Cowok kacamata di secret kafe

180 20 58
                                    

Revan sungguh kesal hari ini. Setelah mendapat penolakan dari gadis yang ia sukai untuk diajak pulang bersama. Dengan datar Salena berkata, "Saya gak kenal kamu. Jadi, jangan antar saya lagi."

Mengingat itu Revan tertawa hambar. Gadis itu sungguh berhasil membuat ia gregetan setengah mati. Kemarin, nggak nolak ketika dipaksa pulang bareng. Sekarang, dengan cueknya ia menolak. Apa-apaan coba?

"Aarrgh!" teriaknya.

Tas yang ia gendong pun dilempar kemana saja, dan sayangnya mendarat di depan orang yang baru saja masuk ke dalam rumah.

'brakk'

Revan menoleh. Matanya melotot melihat tasnya ditendang oleh anak laki-laki seusianya. Daniel-sodara tiri yang Revan benci. "Lo gak sopan, bangsat!" maki Revan. Daniel mendengus.
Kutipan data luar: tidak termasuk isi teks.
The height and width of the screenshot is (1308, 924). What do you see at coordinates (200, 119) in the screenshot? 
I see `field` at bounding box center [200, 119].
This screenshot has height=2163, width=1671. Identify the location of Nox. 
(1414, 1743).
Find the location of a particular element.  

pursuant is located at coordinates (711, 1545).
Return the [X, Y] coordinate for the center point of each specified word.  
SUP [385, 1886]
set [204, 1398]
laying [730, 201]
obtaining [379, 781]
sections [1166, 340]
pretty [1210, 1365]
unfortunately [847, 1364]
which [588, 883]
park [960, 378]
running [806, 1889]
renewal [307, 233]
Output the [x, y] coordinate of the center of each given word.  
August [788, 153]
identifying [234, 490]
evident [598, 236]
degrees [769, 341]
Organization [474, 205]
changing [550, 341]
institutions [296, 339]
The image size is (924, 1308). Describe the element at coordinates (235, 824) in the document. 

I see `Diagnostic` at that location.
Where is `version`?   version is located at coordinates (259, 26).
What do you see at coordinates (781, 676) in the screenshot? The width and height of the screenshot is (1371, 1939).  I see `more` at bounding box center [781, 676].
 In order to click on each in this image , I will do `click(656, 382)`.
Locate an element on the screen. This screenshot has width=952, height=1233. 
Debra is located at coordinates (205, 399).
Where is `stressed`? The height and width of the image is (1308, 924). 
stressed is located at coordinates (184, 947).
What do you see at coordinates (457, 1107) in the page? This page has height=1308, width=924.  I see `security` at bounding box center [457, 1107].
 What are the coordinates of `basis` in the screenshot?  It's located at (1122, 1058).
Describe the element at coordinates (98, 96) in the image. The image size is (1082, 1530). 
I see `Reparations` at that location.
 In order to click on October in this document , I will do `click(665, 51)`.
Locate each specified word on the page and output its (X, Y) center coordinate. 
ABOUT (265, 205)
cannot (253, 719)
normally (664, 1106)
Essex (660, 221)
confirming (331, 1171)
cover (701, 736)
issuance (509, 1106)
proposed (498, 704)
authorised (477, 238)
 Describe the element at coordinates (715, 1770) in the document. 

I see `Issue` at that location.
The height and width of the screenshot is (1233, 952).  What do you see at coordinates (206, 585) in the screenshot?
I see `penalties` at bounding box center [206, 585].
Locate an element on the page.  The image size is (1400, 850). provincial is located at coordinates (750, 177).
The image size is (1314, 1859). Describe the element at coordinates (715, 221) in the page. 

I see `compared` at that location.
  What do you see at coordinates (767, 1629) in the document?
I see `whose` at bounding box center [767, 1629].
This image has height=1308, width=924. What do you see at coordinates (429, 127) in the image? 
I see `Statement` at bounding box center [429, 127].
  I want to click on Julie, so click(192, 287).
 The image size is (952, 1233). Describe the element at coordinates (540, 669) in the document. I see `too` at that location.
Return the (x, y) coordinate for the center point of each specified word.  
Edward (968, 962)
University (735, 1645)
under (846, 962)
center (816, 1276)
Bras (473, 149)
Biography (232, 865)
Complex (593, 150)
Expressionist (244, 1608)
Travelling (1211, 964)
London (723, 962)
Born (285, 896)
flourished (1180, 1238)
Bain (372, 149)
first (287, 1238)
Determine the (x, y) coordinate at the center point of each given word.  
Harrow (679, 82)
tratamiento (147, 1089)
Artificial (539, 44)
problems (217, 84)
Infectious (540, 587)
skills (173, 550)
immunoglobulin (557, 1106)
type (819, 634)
"Heh, sini lho!" teriak Revan sambil mengikuti langkah Daniel ke tangga. Hingga bahu Daniel pun ditarik Revan membuat lelaki bermata abu itu hampir terjungkal jika tangannya tidak berpegangan pada sisian tangga.

"Apaan sih?!" sentak Daniel tak suka.

"Maksud lo tendang tas gue apa?" Wajah Revan terangkat angkuh. Daniel hanya meliriknya sinis.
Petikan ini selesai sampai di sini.